Text section ▸
# # #

And quite aside from the ructions on the right that Trump has generated for a decade now, there are some emergent strains no one could have predicted that can be summarized in one name: Nick Fuentes. The hold he and other so-called "groypers" have on young conservatives may be overestimated (one can only hope), but "groyperism," whatever it may be beyond a generational revolt not unlike the student New Left of the 1960s, could be a force in contention and deserves the tentative designation as New Right 4.5.
The arrival of New Right 5.0 at some point is inevitable, as the news media and political analysts always have a demand for something new to define or describe. But each iteration of a "new" right can be said to represent not new ideas or new principles as much as adaptations to changing circumstances, and as such, the tech-derived numerology is a contrivance. What is new is not the right so much as the era and its challenges.
No one in the 1950s could have predicted that by today we would have cut income tax rates roughly in half and deregulated key parts of the economy, rather than increasing centralized control and planning as was expected and demanded, or that the Soviet Union would go away peacefully before the end of the century. Back then, the best that optimists could do was envision a "long twilight struggle" that would last well into this century, with some serious thinkers believing we would eventually lose. We don't focus as much on these anymore because we've largely won.
Today's challenges are arguably more difficult. No one in the 1950s anticipated the decline of the American family and the extreme destructiveness of an expanded welfare state over succeeding generations, though there were a few early but unheeded warnings. Immigration was not controversial at all. This list is not exhaustive. Add in the self-destruction of education at all levels, and the rise of identitarian politics that directly reject the core principles of individual freedom and equality.
To suggest that conservatism changes in necessary reaction to new and more precarious circumstances is not to say it is reactionary. What changes is the ordering of the hierarchy of core conservative principles and the vocabulary of argument in new circumstances. But whatever the issue map or the rhetorical needs of the moment, at its heart, conservatism is above all dedicated to defending Western Civilization itself against its enemies.
This, rather than recycling "fusionism," was the focus of Frank Meyer's last major essay before his death in 1972, "Western Civilization: The Problem of Political Freedom." Decades before Roger Scruton succinctly summarized the character of the progressive left today as "the culture of repudiation," Meyer got right to the heart of what was driving the left ineluctably in this direction: the frustration of leftist utopian dreams, which always happens when reality intrudes, would make it an increasingly destructive force.
The frustration of younger conservatives today that defensive-crouch conservatism, or mere 10-point policy reform proposals, don't match up to the exigent character of the times, is not wholly wrong, though the charge that the conservative movement has never conserved anything has about it the "What have the Romans ever done for us?" character of the famous Monty Python scene. Still, conceiving the next conservatism merely as finding the right amalgamation of foreign policy planks, techno-dynamism, "re-shoring" industry, and finding common identity somehow, and calibrating trade relations won't add up to a robust movement.

# # #

The task ▸ List every person named in the passage on conservatism above.

Data ▸
# # #

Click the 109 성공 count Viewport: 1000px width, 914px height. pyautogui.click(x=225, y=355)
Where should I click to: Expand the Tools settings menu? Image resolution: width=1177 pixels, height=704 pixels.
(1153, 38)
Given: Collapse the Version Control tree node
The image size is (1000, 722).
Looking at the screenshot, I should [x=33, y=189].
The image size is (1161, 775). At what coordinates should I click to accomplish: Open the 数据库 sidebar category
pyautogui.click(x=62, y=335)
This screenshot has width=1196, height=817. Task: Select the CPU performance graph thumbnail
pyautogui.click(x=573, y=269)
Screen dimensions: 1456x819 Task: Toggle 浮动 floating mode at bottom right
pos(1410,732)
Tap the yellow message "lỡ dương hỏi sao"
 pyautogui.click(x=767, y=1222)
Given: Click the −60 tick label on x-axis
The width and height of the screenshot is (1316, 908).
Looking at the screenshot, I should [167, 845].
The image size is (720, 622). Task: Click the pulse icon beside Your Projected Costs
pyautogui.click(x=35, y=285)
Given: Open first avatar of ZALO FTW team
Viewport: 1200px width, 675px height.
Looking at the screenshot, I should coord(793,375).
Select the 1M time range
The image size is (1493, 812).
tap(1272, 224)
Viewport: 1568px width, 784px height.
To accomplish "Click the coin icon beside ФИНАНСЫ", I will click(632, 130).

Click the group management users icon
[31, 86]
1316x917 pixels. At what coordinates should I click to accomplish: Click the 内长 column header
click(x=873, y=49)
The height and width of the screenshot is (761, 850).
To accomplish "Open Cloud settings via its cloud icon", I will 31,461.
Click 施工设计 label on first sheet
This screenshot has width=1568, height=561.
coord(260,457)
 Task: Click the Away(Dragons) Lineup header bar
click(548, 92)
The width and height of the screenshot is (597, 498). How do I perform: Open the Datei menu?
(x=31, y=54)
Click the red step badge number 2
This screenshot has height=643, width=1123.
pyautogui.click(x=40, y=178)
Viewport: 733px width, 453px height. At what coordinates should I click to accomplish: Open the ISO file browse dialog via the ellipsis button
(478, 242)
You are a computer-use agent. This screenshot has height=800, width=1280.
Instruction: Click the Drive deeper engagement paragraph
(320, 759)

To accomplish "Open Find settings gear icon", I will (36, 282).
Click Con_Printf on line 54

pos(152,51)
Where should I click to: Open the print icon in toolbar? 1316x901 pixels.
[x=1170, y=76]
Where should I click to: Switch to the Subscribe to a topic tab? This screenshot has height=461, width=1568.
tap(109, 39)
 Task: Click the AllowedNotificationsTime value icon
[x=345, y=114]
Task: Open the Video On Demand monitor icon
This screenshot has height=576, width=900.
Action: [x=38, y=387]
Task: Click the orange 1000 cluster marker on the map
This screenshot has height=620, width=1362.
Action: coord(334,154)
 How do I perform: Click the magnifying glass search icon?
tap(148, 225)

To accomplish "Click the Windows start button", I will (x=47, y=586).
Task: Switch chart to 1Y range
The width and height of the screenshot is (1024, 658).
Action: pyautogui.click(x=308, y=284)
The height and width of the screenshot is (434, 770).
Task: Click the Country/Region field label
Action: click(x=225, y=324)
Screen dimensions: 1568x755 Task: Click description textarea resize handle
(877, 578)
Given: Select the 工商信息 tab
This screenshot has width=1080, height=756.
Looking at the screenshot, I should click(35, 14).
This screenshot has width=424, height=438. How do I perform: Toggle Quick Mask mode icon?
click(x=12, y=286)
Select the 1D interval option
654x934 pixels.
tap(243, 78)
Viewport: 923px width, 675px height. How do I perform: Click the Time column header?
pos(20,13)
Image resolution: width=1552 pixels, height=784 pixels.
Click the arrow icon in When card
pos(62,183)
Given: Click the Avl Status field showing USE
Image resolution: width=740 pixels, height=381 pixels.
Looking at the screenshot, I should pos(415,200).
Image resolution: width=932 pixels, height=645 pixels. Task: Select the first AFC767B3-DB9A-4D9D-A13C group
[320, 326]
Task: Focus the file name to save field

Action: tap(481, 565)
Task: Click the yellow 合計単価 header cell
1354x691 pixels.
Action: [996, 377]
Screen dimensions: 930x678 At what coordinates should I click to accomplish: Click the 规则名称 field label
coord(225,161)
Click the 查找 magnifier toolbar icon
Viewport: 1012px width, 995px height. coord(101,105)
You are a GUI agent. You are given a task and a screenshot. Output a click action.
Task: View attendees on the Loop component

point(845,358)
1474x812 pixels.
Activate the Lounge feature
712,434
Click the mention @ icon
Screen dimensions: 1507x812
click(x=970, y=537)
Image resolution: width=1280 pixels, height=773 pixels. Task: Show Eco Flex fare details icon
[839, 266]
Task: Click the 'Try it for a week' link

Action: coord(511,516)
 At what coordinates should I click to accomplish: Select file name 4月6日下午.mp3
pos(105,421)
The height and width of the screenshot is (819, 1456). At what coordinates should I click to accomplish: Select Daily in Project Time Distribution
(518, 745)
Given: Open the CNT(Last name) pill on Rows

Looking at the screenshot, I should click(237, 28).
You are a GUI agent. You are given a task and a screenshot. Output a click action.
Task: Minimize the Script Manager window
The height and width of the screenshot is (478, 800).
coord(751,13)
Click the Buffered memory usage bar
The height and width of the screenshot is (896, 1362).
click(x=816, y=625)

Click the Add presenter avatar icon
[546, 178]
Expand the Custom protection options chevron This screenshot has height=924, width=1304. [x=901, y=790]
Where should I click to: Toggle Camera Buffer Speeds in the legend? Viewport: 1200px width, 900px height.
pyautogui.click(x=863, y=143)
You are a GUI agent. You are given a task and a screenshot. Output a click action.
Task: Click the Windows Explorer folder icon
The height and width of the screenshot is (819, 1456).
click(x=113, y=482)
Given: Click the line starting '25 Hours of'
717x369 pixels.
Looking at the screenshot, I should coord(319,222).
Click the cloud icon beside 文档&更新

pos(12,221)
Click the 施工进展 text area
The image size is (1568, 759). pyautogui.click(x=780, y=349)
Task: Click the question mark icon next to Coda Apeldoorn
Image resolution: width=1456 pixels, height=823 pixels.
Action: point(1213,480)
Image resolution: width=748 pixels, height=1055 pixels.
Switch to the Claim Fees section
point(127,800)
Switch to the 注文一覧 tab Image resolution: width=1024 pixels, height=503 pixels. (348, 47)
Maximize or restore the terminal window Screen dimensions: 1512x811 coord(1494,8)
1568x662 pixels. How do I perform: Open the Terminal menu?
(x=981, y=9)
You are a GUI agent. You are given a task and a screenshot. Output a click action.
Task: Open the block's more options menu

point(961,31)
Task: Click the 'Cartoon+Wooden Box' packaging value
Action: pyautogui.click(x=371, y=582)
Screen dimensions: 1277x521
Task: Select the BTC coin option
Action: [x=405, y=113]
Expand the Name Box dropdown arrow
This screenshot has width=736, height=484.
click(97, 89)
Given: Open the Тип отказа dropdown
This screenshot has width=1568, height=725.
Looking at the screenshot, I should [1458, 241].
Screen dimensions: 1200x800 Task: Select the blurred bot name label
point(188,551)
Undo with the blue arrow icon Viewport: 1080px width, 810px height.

# # #

Response to the task ▸ Trump, Nick Fuentes, Frank Meyer, Roger Scruton